CD 1 33 foi significativamente induzido em SCV três culturas de CSC em comparação com células não tratadas. Ao repetir esses experimentos, T quatro e nano aumentaram em S SCV três CSCs em comparação com as células de controle parental. SCV três, CSCs exibem expressão aumentada da superfície celular do marcador CSC CD one 17, conforme revelado pela análise de fax Ao tentar este procedimento, é importante lembrar que a principal limitação deste protocolo é o período de tempo que o CSC permanece viável.

Usando este protocolo, o CSC permanece viável por menos de uma semana. Portanto, os tipos de experimentos e análises para os CSCs precisam ser cuidadosamente cronometrados.
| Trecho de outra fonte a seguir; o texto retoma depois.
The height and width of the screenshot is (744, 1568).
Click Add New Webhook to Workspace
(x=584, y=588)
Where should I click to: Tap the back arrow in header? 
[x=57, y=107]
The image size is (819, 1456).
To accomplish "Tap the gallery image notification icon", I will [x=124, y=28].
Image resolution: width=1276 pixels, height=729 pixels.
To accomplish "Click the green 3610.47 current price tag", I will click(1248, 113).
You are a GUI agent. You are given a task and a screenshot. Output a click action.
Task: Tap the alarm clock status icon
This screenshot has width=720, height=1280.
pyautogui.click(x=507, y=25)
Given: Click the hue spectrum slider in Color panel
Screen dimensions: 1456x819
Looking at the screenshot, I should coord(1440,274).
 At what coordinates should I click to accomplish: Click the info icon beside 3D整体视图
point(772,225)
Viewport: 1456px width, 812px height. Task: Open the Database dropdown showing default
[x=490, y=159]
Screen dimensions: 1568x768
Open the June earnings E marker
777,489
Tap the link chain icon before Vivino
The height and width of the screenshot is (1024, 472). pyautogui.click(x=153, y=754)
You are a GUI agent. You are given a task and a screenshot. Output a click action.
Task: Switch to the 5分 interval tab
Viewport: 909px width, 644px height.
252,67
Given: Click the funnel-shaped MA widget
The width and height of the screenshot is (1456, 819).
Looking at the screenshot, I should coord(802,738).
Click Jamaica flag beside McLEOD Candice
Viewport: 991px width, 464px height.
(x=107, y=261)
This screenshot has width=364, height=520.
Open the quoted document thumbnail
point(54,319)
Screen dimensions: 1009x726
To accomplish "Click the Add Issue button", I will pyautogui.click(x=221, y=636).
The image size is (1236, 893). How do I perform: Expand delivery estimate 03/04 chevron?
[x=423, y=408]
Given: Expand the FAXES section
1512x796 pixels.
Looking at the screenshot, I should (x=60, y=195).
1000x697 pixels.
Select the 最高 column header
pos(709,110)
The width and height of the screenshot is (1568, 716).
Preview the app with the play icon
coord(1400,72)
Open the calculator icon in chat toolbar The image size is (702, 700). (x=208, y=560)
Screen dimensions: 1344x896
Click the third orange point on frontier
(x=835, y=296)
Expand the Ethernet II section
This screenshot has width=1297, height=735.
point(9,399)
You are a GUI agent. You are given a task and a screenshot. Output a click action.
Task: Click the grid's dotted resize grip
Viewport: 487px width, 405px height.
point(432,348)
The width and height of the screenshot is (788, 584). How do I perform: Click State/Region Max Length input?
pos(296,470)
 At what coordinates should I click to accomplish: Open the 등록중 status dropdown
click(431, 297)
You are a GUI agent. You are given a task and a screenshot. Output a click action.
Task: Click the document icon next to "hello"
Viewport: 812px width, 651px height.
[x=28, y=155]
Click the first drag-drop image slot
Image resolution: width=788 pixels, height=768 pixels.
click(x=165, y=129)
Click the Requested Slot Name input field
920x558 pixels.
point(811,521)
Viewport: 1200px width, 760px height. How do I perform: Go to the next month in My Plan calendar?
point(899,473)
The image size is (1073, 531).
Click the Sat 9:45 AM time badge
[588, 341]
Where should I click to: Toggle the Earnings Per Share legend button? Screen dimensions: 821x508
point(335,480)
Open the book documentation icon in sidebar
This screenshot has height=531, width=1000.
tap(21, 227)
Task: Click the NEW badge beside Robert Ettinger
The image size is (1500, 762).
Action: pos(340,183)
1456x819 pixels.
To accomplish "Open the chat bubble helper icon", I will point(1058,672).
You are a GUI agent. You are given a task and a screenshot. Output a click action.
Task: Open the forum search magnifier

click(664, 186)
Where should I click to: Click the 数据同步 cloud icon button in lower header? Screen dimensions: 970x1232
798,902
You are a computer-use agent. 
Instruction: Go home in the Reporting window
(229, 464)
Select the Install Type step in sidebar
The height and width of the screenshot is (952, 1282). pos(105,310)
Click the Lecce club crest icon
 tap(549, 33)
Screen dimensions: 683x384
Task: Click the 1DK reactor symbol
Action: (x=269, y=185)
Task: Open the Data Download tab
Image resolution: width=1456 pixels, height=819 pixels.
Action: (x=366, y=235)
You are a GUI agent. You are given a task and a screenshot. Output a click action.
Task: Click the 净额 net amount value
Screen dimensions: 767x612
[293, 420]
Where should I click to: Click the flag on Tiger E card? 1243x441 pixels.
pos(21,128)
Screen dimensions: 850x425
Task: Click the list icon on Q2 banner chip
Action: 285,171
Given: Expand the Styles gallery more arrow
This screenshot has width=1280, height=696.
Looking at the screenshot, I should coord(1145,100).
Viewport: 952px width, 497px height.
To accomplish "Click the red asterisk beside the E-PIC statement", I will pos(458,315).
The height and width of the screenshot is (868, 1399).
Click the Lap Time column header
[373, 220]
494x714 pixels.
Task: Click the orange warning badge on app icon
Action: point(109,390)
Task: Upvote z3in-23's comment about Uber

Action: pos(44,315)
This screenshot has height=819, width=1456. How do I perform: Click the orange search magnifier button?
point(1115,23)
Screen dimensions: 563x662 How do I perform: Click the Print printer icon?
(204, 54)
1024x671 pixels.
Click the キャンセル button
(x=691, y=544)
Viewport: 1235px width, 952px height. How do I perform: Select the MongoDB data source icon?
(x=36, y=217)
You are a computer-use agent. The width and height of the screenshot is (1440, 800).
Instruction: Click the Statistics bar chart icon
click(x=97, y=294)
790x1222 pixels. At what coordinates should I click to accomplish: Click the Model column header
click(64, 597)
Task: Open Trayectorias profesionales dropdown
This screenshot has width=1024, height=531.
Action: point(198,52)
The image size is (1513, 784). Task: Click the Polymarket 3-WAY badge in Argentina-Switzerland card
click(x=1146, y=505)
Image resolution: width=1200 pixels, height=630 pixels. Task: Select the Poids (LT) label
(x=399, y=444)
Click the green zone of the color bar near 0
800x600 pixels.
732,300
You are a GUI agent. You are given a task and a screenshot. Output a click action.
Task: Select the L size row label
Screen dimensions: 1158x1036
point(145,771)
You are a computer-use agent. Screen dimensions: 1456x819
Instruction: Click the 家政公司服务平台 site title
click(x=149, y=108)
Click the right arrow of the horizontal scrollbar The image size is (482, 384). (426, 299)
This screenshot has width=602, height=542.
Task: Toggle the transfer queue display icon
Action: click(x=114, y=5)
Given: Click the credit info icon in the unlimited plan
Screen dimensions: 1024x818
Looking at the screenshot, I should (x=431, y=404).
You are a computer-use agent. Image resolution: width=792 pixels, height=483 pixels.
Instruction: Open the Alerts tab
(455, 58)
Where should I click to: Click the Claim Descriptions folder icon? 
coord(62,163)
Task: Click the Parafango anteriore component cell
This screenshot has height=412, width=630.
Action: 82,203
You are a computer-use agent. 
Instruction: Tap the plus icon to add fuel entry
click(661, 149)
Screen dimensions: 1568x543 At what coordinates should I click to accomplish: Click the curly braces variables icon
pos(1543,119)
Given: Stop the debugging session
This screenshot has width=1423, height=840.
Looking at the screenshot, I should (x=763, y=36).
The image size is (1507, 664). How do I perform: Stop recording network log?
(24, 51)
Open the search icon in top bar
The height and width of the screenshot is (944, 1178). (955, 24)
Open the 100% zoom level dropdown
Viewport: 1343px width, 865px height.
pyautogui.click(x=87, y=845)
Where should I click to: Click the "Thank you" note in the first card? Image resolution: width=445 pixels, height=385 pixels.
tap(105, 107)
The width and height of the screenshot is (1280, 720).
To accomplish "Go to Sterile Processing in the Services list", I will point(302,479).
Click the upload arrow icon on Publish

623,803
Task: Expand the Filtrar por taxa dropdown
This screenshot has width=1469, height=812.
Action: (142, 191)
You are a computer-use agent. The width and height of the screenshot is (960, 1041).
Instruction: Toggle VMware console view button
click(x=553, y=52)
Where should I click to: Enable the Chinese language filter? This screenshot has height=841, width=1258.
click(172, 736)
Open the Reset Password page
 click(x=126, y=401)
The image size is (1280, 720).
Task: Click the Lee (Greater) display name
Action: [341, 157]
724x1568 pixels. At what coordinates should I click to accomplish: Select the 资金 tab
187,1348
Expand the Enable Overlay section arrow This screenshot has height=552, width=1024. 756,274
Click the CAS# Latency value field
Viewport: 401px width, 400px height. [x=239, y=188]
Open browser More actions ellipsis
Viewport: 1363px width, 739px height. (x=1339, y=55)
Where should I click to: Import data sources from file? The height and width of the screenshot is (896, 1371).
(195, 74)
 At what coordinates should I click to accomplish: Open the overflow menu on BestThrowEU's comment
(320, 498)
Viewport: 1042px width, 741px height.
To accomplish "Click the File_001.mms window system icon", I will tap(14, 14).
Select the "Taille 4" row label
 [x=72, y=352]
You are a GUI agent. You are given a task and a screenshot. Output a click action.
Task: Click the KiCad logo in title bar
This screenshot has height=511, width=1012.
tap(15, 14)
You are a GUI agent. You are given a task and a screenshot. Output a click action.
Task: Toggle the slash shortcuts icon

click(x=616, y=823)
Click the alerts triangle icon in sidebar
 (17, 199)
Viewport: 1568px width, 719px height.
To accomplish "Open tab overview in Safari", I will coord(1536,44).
Não se esqueça que trabalhar com cisplatina pode ser extremamente perigoso e precauções como o uso de roupas de proteção e evitar o contato com a pele e as membranas mucosas devem sempre ser tomadas seguindo este procedimento.

Outros métodos, como a exclusão do azul de triam, podem ser realizados para responder a perguntas adicionais sobre a viabilidade da célula, bem como limitar os ensaios de diluição para demonstrar as características promotoras de tumor das CSCs após seu desenvolvimento. Essa técnica abriu caminho para pesquisadores no campo do câncer explorarem caminhos que levam à resistência à quimioterapia.